Paying an unlicensed finder could cause the Issuer to lose its exemption, and the finder could be prosecuted for acting as an unlicensed securities broker.
Admitting Bad Actors to Management
It’s also essential for those in charge of a Syndicate to run background checks on all of the people they admit to the management entity. Certain “bad actors” who have been in trouble with securities regulators in the past are prohibited from participating in management of a company engaging in Regulation D, Rule 506 or other securities offerings.

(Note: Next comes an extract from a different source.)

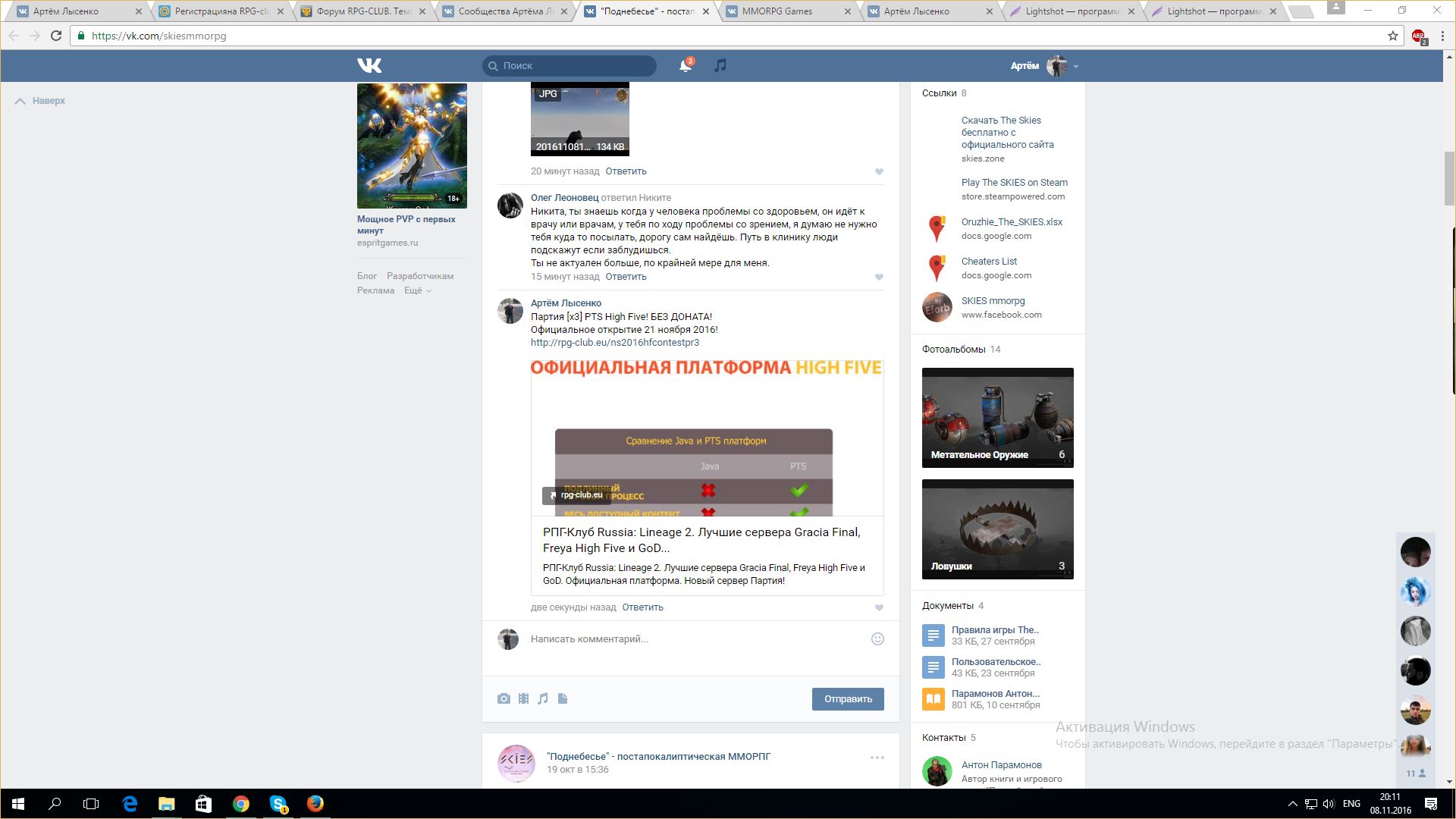Attach a document using file icon

[x=563, y=698]
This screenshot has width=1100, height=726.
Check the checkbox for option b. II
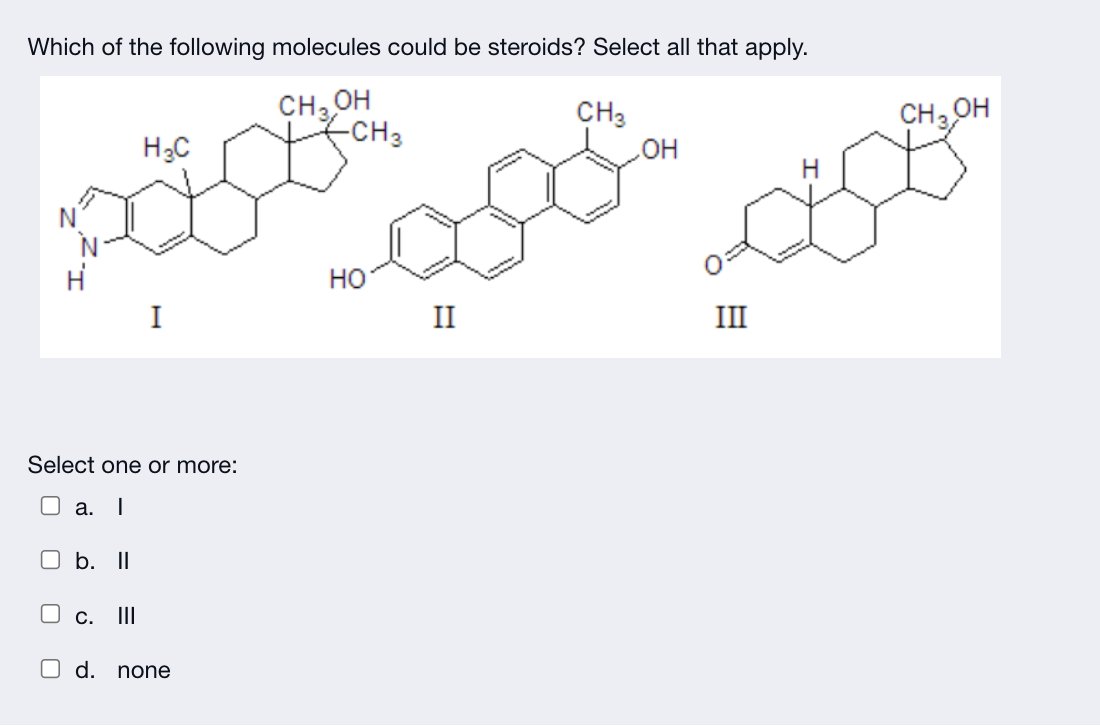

It’s a well-known fact among forensic CPAs and attorneys who prosecute fraud that three things lead to monetary fraud or embezzlement in nearly all cases (known as the “Triangle of Fraud”):
- “Opportunity,” or “Access to Funds” — Investor funds, funds in the Company’s bank account, company books, etc.
- An “Unsharable Need” — For example, “I need this money to live, to buy a new car, to buy a new boat, to pay medical bills, to cover my daughter’s wedding, to support the lifestyle I should be living,” etc. Often, this starts with good intentions: “I’ll pay it back, I’m just borrowing the money,” etc., and
- “Justification” — When they can’t pay it back, they justify why they deserve it: “I worked harder than everyone else; I should have been paid more,” etc.
By the time this process plays out, the funds have usually been spent and are irretrievable.
You need to pay careful attention to the bank accounts for your Syndicate and the people with access to them. When people experience financial stress like that caused by COVID-19, embezzlement increases. It’s important that Syndicate managers closely control who has access to the bank and also closely monitor bank transactions within the Syndicate.
Here are some protective measures you should be taking:
- Make sure there are at least two people keeping an eye on your bank accounts, with no single person in charge.
- Watch for unauthorized transfers or large expenditures, frequent ATM withdrawals, personal credit cards paid with partner funds, advances on future pay, or reselling interests in the company.
- Watch for people living above their means – buying fancy toys, taking extravagant vacations, holding lavish parties, etc.
Knowing someone else is watching is the best prevention. If you discover embezzlement, you will need to remove that person from management – your documents should allow this, but you might have to hire an attorney to do so.
Ponzi schemes occur when new investors are recruited to pay previous investors. This is often done to cover up embezzlement by someone in management, or mismanagement of the investment. Before investing in an existing Syndicate, make sure you have a clear picture of why the funds are needed, and that the explanation makes sense.
Descriptions of additional types of investor fraud can be found on the SEC’s website at https://www.investor.gov/protect-your-investments/fraud/types-fraud.
If you are tempted to engage in fraud, remember that it never ends well. You will eventually get caught, and when you do, relationships will be burned, your reputation will be ruined, and you could be labeled a “bad actor” and prevented from ever raising money from investors again. Remember that previous job you hated? You’ll be lucky if you can get it back.
If you suspect that someone in your Syndicate management team is embezzling funds, contact a litigation attorney.
If you are a passive investor and you suspect fraud by the manager of your Syndicate, contact a securities litigation attorney or your state securities agency.
NOTE: This information is of a general, educational nature and may not be construed as legal advice pertaining to your specific offering, exemption or situation. Such advice must be sought from your own attorney, pursuant to an attorney-client relationship, after consideration of your specific facts or questions.